Analysis Pipeline
Data Filtering
The sequencing data was filtered with SOAPnuke [1] by (1) Removing reads containing sequencing adapter; (2) Removing reads whose low-quality base ratio (base quality less than or equal to 15) is more than 20%; (3) Removing reads whose unknown base ('N' base) ratio is more than 5%. Afterwards, clean reads were obtained and stored in FASTQ format.
Structure Variation Detection
The clean reads were mapped to the reference genome using HISAT2 [2]. After that, Ericscript (0.5.5-5) [3] and rMATS (v4.1.1) [4] were used to detect fusion genes and differential splicing genes (DSGs), respectively
RNA Identification
Bowtie2[5] was applied to align the clean reads to the gene set.
Gene Quantification Differential Expression Analysis
Expression level of gene was calculated by RSEM (v1.2.28) [6] to get read count, FPKM and TPM. Essentially, differential expression gene (DEG) analysis was performed using the DESeq2 [7] (or DEGseq[8] or PossionDis[9])with Q value ≤ 0.05. The DEG heatmap was drawn by pheatmap [10] according to the DEG analysis results.
Gene Annotation
To take insight to the change of phenotype, GO (http://www.geneontology.org/) and KEGG (https://www.kegg.jp/) enrichment analysis of annotated different expression gene was performed by Phyper (https://en.wikipedia.org/wiki/Hypergeometric_distribution) based on Hypergeometric test.

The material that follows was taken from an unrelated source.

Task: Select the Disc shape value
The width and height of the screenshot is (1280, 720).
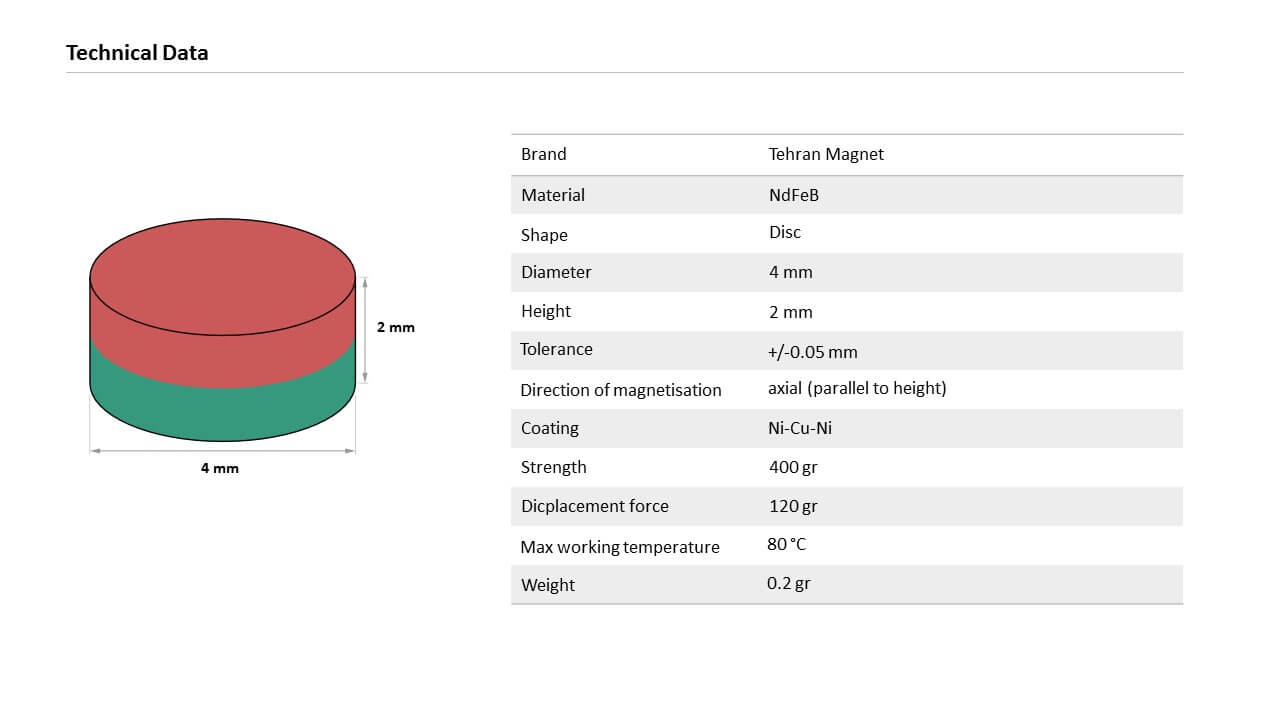Action: (x=785, y=232)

The significant levels of terms and pathways were corrected by Q value with a rigorous threshold (Q value ≤ 0.05) [11].
Softwares
Software | Parameter | References | Source |
---|---|---|---|
SOAPnuke (v1.5.6) | -l 15 -q 0.2 -n 0.05 | [1:1] | https://github.com/BGI-flexlab/SOAPnuke |
HISAT2 (v2.2.1) | --sensitive --no-discordant --no-mixed -I 1 -X 1000 -p 8 | [2:1] | http://www.ccb.jhu.edu/software/hisat |
Ericscript (v0.5.5-5) | Default | [3:1] | http://ericscript.sourceforge.net/ |
rMATS (V4.1.1) | Default | [4:1] | http://rnaseq-mats.sourceforge.net |
Bowtie2 (2.4.4) | -q --sensitive --dpad 0 --gbar 99999999 --mp 1,1 --np 1 --score-min L,0,-0.1 -I 1 -X 1000 --no-mixed --no-discordant -p 1 -k 200 | [5:1] | http://bowtie-bio.sourceforge.net/index.shtml |
RSEM (v1.2.28) | --forward-prob 0 | [6:1] | http://deweylab.biostat.wisc.edu/rsem |
DESeq2 | Default | [7:1] | http://www.bioconductor.org/packages/release/bioc/html/DESeq2.html |
DEGseq | Default | [8:1] | http://bioinfo.au.tsinghua.edu.cn/software/degseq/ |
Pheatmap | Default | [10:1] | https://cran.r-project.org/web/packages/pheatmap/ |
qvalue | Default | [11:1] | https://bioconductor.org/packages/release/bioc/html/qvalue.html |
References
Li R, Li Y, Kristiansen K, Wang J. (2008). SOAP: short oligonucleotide alignment program. Bioinformatics. 24(5):713-4 ↩︎ ↩︎
Kim, D., Langmead, B. & Salzberg, S. L. HISAT: a fast spliced aligner with low memory requirements. Nat. Methods 12, 357-360 (2015). ↩︎ ↩︎
Matteo Benelli, Chiara Pescucci, Giuseppina Marseglia, Marco Severgnini, Francesca Torricelli, Alberto Magi, Discovering chimeric transcripts in paired-end RNA-seq data by using EricScript, Bioinformatics, Volume 28, Issue 24, December 2012, Pages 3232–3239. ↩︎ ↩︎
Shen, S. et al. rMATS: Robust and flexible detection of differential alternative splicing from replicate RNA-Seq data. Proc. Natl Acad. Sci. USA 111, E5593-E5601 (2014). ↩︎ ↩︎
Langmead, B. et al. Fast gapped-read alignment with Bowtie 2. Nat. Methods 9, 357-359 (2012). ↩︎ ↩︎
Li, B. & Dewey, C. N. RSEM: accurate transcript quantification from RNA-Seq data with or without a reference genome. BMC Bioinformatics 12, 323 (2011). ↩︎ ↩︎
Love, M. I., Huber, W. & Anders, S. Moderated estimation of fold change and dispersion for RNA-seq data with DESeq2. Genome Biol. 15, 550 (2014). ↩︎ ↩︎
Wang L. et al. (2010). DEGseq: an R package for identifying differentially expressed genes from RNA-seq data. Bioinformatics, Jan 1;26(1):136-8. ↩︎ ↩︎
Audic, S. & Claverie, J. M. The significance of digital gene expression profiles. Genome Res. 7, 986-995 (1997). ↩︎
Raivo Kolde. Package ‘pheatmap’. 2019-01-04 13:50:12 UTC. ↩︎ ↩︎
Storey JD, Bass AJ, Dabney A, Robinson D (2021). qvalue: Q-value estimation for false discovery rate control. R package version 2.26.0, http://github.com/jdstorey/qvalue ↩︎ ↩︎